Source records

---+---

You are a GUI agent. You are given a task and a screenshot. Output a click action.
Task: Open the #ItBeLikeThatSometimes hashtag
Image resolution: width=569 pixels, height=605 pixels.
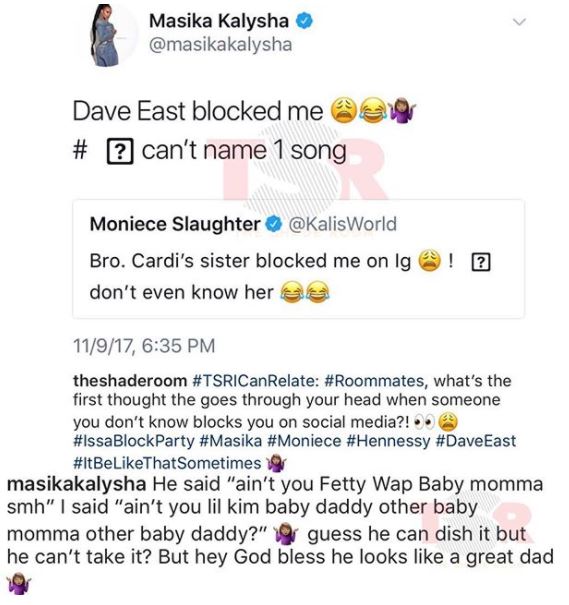coord(167,463)
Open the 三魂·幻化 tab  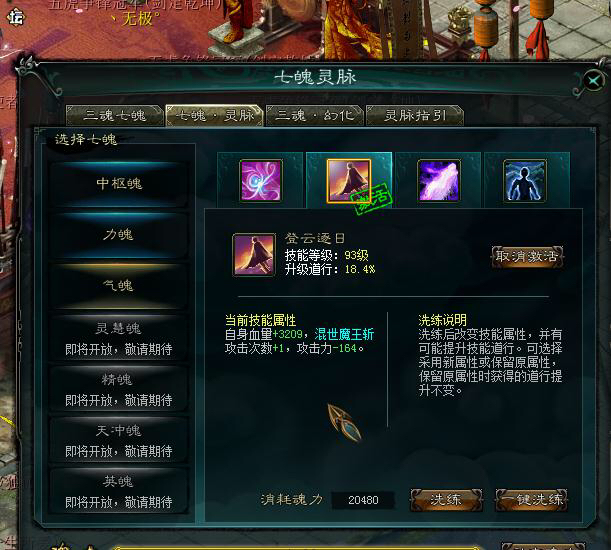pos(314,115)
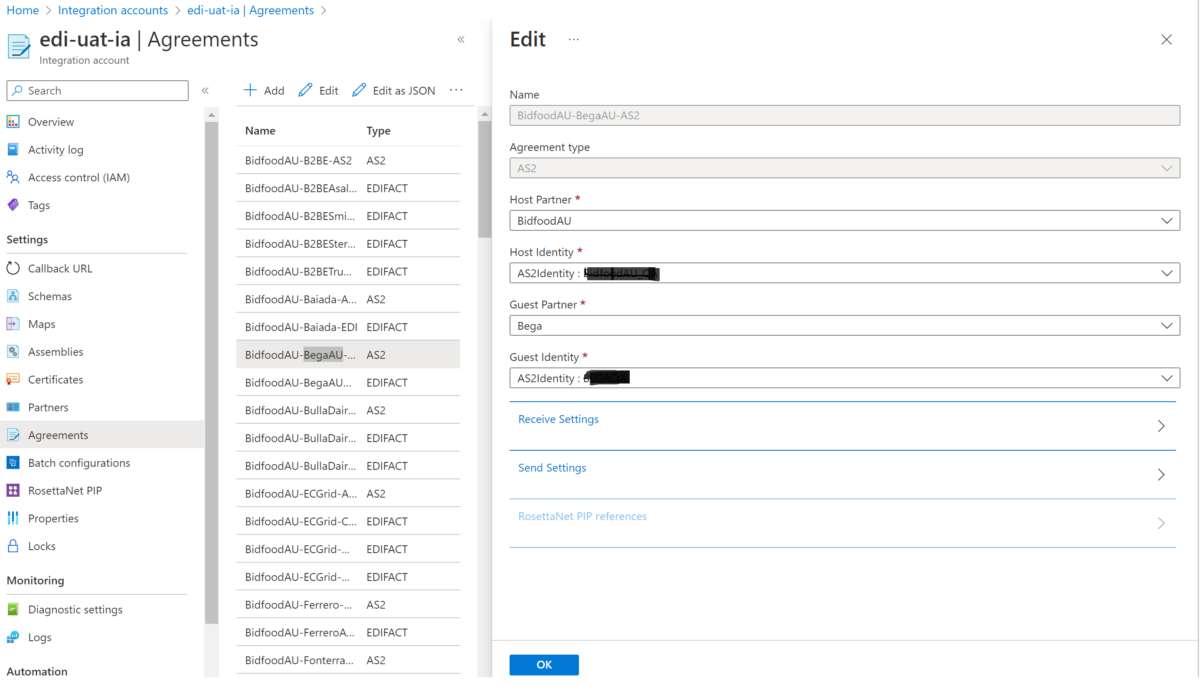Open the Overview section

pos(50,121)
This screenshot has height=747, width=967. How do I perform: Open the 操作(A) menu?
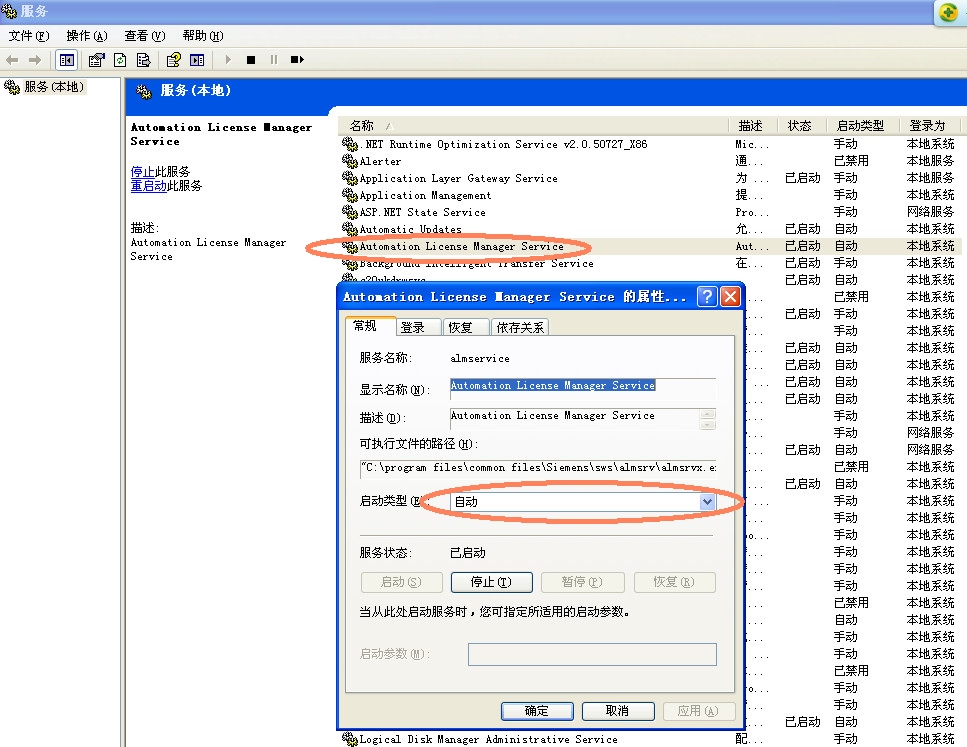86,36
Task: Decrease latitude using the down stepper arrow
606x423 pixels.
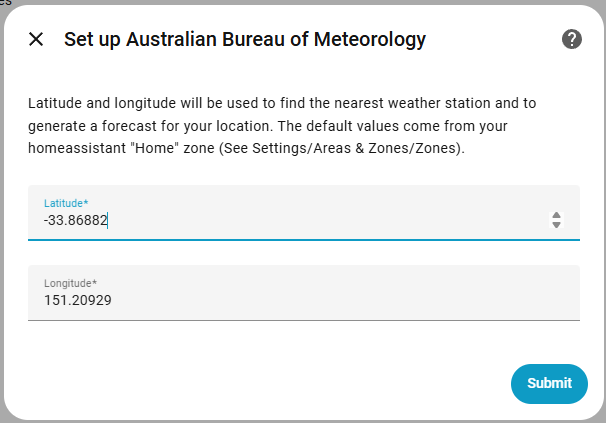Action: coord(557,225)
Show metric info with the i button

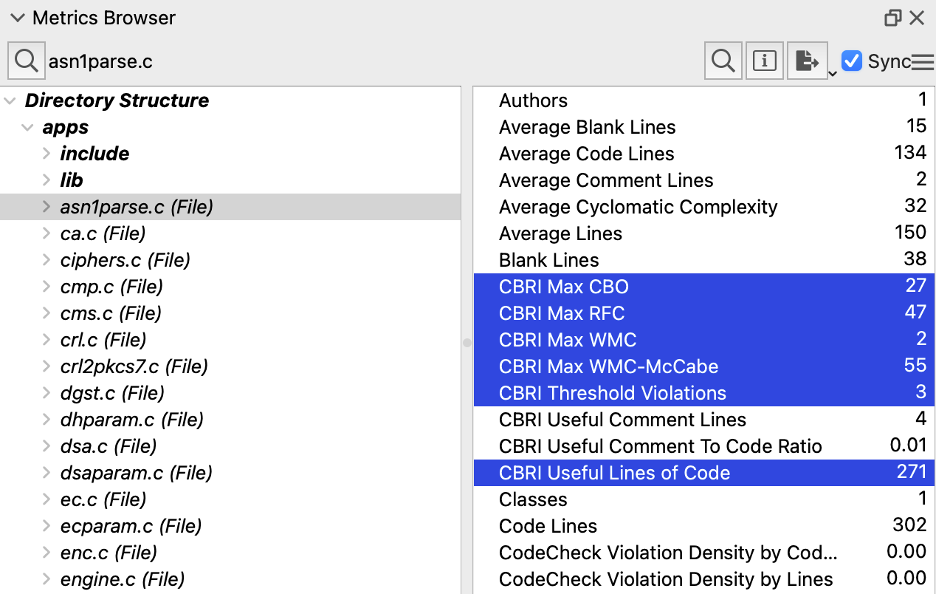[764, 60]
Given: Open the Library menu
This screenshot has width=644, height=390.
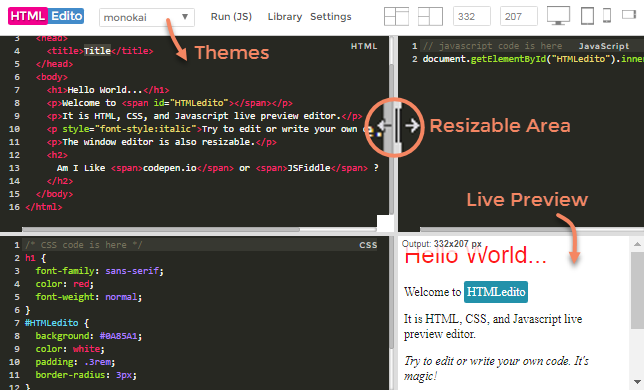Looking at the screenshot, I should tap(285, 16).
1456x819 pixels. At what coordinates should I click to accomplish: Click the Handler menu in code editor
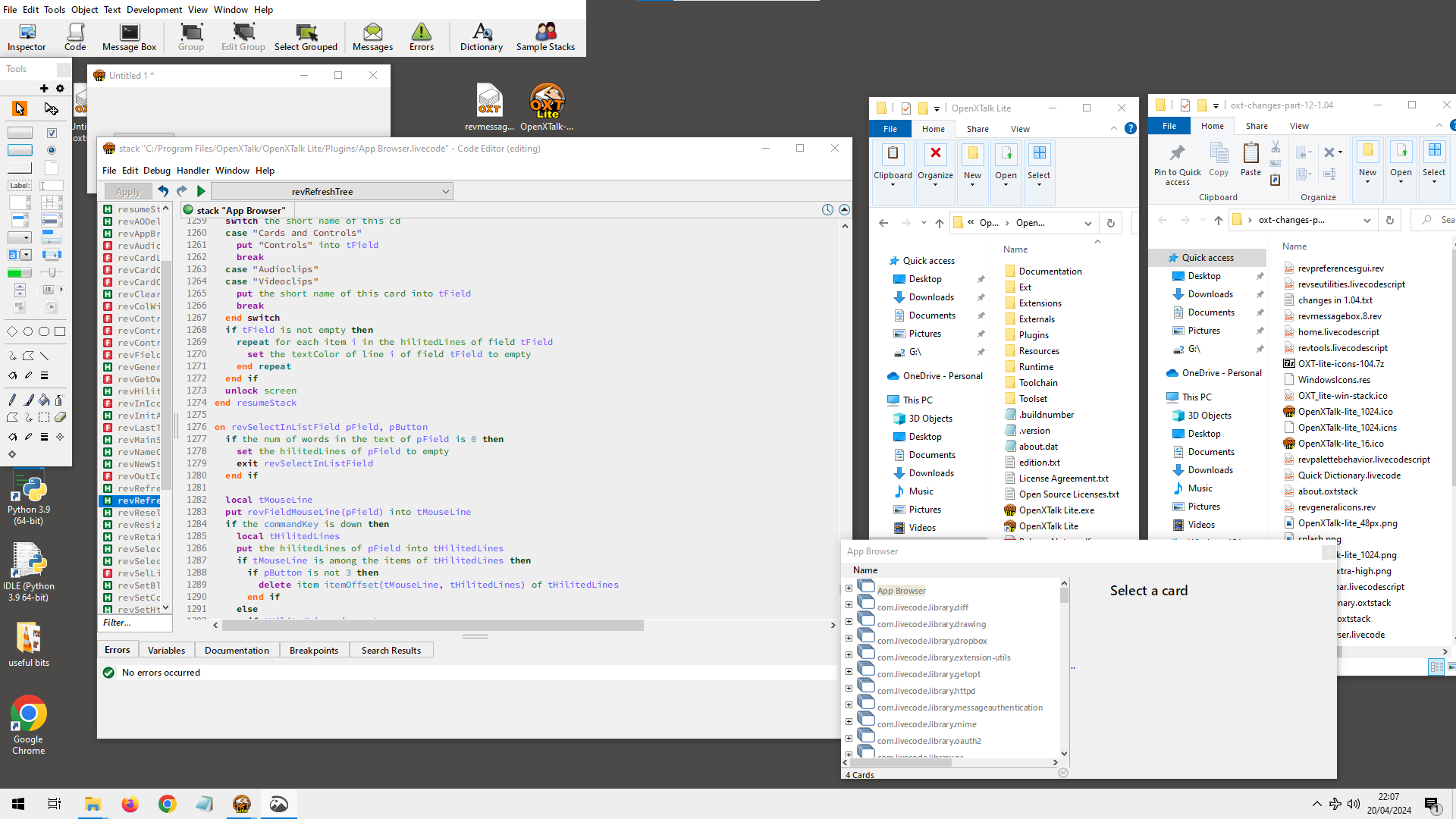click(x=193, y=170)
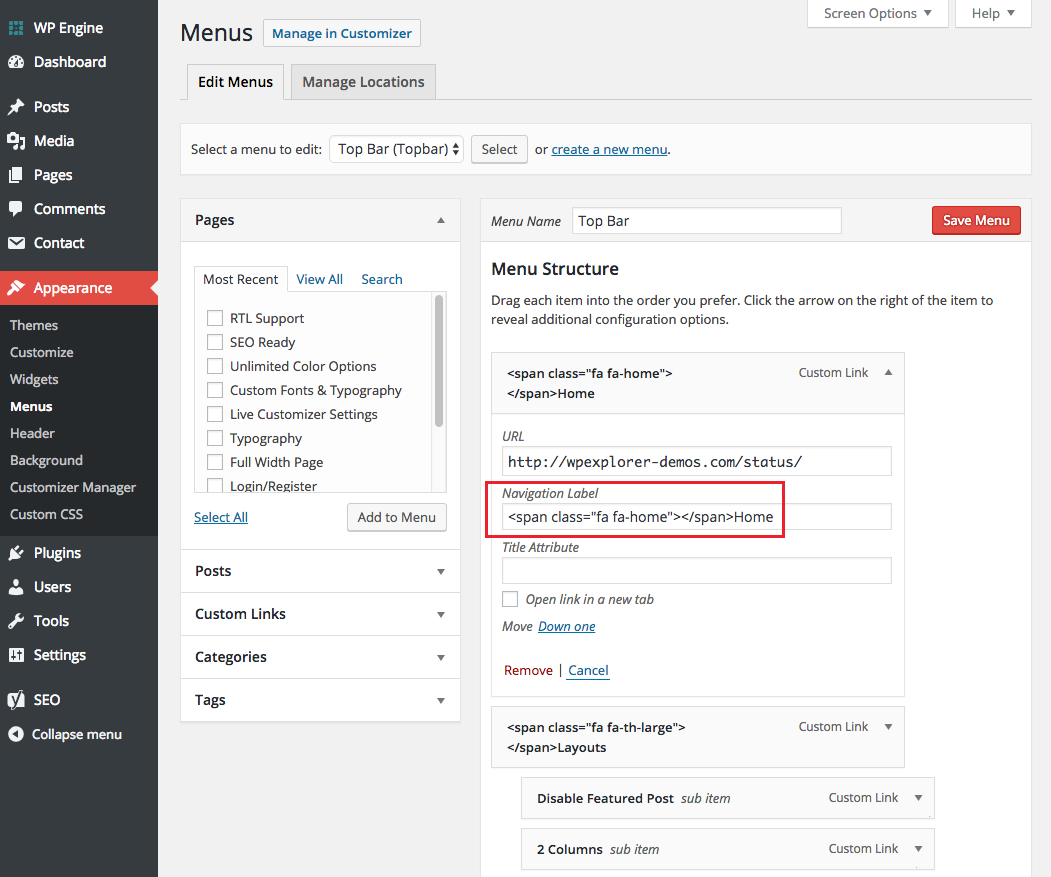
Task: Enable Open link in a new tab
Action: tap(510, 599)
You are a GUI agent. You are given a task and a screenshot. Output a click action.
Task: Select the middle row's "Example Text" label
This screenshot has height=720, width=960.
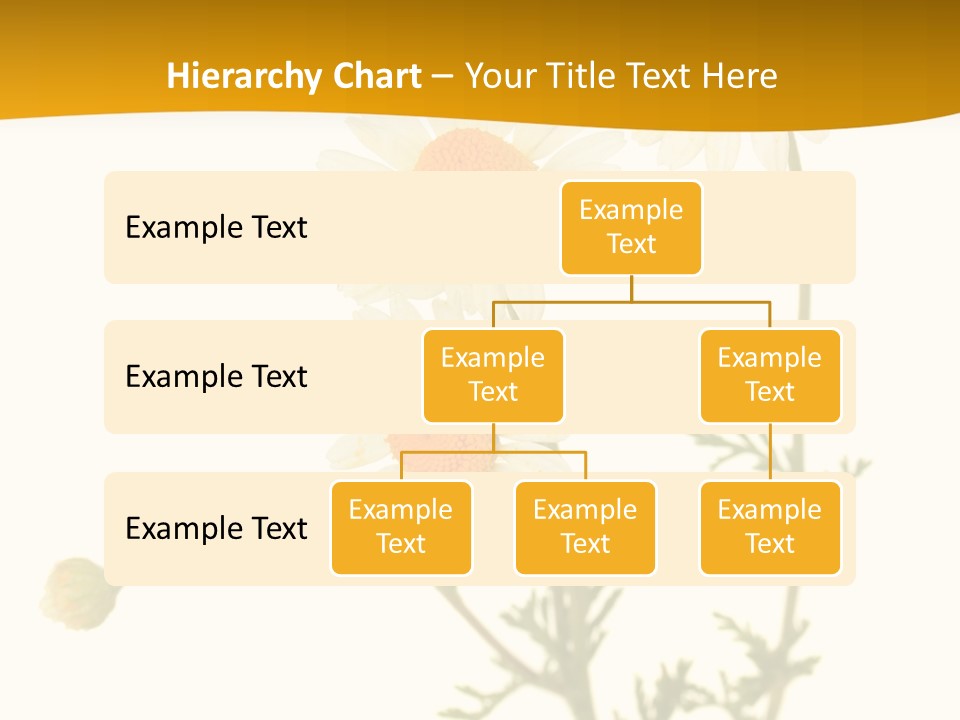tap(216, 377)
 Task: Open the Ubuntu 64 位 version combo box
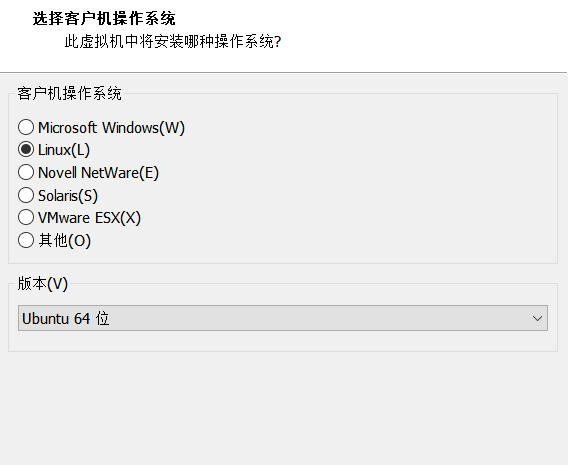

---+---

§ **EXERCISE BRIEF**: Going from the line holding "Show metric info with the i button" to the last line of the data above, reproduce every line exactly, both included, with the pictures omitted.

§ **SOLUTION BELOW**:
Show metric info with the i button

[764, 60]
Given: Open the Library menu
This screenshot has width=644, height=390.
Looking at the screenshot, I should tap(285, 16).
1456x819 pixels. At what coordinates should I click to accomplish: Click the Handler menu in code editor
click(x=193, y=170)
Task: Enable Open link in a new tab
Action: tap(510, 599)
You are a GUI agent. You are given a task and a screenshot. Output a click action.
Task: Select the middle row's "Example Text" label
This screenshot has height=720, width=960.
tap(216, 377)
 Task: Open the Ubuntu 64 位 version combo box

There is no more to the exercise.